Studying death in any culture would be compelling (at least to me!), but I am a medievalist who works on Britain, so that is the material that I am most familiar with. That said, there are other reasons why Britain makes a good subject for study. Britain went through tremendous social and cultural changes during the Middle Ages. The Anglo-Saxons arrive after the Romans leave, but there were already a number of Britons peoples living on the island, so you have cultures colliding and borrowing and clashing at the very start of what we consider the medieval period. The Britons would have been Christian, for the most part, and the Angles, Saxons and Jutes were pagans, so clearly there were very different attitudes towards what death meant, how one should think about the dead, what constituted proper burial practices. Medieval Christianity forbade cremation, because the idea was that the body would rise whole from the grave at the end of time, so you needed a corpse, and ideally you wanted it in one piece in one grave. There are exceptions, particularly in the cases of kings or saints, whose bodies might be divided up and placed in different locations, but generally you wanted the corpse to be as whole as possible. The Plague hits Europe in the 14th century and wipes out a very large portion of the population—estimates vary, but we’re looking at between 30 and 60 percent—and this creates an impetus for art, both textual and visual, encouraging people to contemplate their own death and to make sure that they are prepared for it: memento mori, “remember that you will die.” Of these motifs, the one that is best known today is probably the danse macabre, “the Dance of Death,” which is the inspiration for the closing scene of Ingmar Bergman’s The Seventh Seal.

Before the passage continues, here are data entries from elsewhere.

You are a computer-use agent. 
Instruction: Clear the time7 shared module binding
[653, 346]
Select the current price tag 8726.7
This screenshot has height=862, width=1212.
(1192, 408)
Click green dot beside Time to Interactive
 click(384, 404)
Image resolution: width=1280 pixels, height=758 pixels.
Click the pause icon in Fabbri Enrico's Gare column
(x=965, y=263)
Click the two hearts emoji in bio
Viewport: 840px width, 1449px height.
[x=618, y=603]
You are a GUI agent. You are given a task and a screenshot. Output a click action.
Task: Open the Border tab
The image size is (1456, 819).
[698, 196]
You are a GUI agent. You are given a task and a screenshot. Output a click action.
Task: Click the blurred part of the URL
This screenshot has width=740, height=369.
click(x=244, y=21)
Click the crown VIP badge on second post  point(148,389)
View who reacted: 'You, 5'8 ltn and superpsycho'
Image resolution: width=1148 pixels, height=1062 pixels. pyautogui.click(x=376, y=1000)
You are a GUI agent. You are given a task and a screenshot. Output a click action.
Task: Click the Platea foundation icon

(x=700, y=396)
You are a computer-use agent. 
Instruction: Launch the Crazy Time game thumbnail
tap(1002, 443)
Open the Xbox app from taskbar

What is it about the Vikings that continues to fascinate people?
Well, medieval peoples were fascinated and frightened by the Vikings, and many of the cultures with which the Vikings had contact wrote accounts describing them. Scandinavians travelled more widely than any other European culture during the Middle Ages —they went to what is now Russia, they were in Constantinople, they sailed to Iceland, Greenland, Newfoundland. Despite having a relatively small population, medieval Iceland created and preserved a large corpus of saga literature, much of it set in the Viking Age. At this point the Vikings are already exerting a strong hold on the imagination of the literati, and the world of the Viking Age depicted in the sagas is vivid and compelling (though not always factually accurate!).
After the Middle Ages, when medieval texts start being translated into modern languages, the Vikings again capture an international audience. When we think about medievalism and the Victorians we tend to focus on King Arthur and all of those lovely Pre-Raphaelite paintings of knights and ladies, but there was a very strong interest in “the North,”as well.
In the 1800s there were claims that the Vikings sailed to Boston and other locations in the US—there is a statue of Leif Erikson in Boston that commemorates his supposed voyage up the Charles River to what is now Cambridge. Catharine Wolfe of Newport, Rhode Island, operating under the belief that a local ruin was evidence of a Viking settlement, designed her country house around the theme of “Vinland,” complete with stained windows designed by the William Morris, himself a great enthusiast of medieval Scandinavian literature and culture.